Yunze Wang

ITS 370

Chapter 3


1.       What does CISSP stand for? Use the Internet to identify the ethical rules CISSP holders have agreed to follow.

Ans: Certified Information Systems Security Professional (CISSP) is an independent information security certification governed by the International Information Systems Security Certification Consortium. Ethical rules followed by CISSP are: commitment to perform professional activities with the highest standards and moral values; Safeguard the social order, earn public trust and confidence, and protect the necessary infrastructure and so.

4.      Using a Web browser go to What are the current top concerns of this organization?

Ans: Top concerns: free speech, innovation, intellectual property, international, privacy and transparency


Case Exercise

1.      Why was Iris justified in determining who the owner of the CD was?
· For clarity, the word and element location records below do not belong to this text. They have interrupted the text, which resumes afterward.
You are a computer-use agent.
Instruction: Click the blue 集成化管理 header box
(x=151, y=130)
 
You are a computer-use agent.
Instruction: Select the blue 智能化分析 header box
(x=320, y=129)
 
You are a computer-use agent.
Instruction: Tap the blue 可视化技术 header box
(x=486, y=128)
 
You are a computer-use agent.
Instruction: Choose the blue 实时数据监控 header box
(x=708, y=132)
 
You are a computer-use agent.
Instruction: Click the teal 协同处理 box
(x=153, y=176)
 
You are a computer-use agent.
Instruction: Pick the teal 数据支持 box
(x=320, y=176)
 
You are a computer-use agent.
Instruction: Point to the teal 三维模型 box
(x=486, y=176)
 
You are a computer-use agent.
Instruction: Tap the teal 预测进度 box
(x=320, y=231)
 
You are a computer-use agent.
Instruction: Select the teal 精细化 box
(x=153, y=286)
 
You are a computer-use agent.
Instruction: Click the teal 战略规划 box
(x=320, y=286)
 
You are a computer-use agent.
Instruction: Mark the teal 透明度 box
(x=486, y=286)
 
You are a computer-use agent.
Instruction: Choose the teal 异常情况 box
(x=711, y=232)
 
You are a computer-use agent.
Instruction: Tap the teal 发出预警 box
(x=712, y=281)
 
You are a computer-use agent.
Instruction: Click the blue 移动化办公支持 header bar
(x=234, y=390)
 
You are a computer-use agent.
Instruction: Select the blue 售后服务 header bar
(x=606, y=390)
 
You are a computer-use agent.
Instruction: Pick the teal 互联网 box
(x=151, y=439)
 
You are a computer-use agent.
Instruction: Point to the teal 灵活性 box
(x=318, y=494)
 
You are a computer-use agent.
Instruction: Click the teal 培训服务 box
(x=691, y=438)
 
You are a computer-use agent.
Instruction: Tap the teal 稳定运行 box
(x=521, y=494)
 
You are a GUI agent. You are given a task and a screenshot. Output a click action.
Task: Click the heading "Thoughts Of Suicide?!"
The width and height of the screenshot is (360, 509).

Ans: Iris is justified in determining who the owner of the CD was because she followed the norms of an ethical behavior and followed the protocol installed by her organization.

2.      Should Iris have approached Henry directly, or was the hotline the most effective way to take action? Why do you think so?

Ans: If Iris had approached Henry directly, it might had become a personal matter rather than professional matter. I think following the proper protocol will be the best way to report in any organization.

3.      Should Iris have placed the CD back at the coffee station and forgotten the whole thing? Explain why that action would have been ethical or unethical.

Ans: In my point of view, this should not be a good professional practice. In any other organization, every employee is expected of adopting to an ethical behavior. In the current circumstances, Iris made the correct ethical decision.

Ethical Decision Making

1.      It seems obvious that Henry is doing wrong. Do you think Henry acted in an ethical manner? Did Iris act in an ethical manner by determining the owner of the flash drive? Assuming that this incident took place in the United States, what law or laws has Henry violated? Suppose Iris had placed the flash drive back at the coffee station and forgotten the whole thing. Explain why her action would have been ethical or unethical.

ANS: What Henry was doing was not ethical as stealing. Using information from the flash drive without the notice or permission of the company is sheer unethical behavior whereas Iris was ethical and mentioned things ethically. Even if this would have been inside at a coffee station Iris should have reported this incident and the Security team should have taken cared.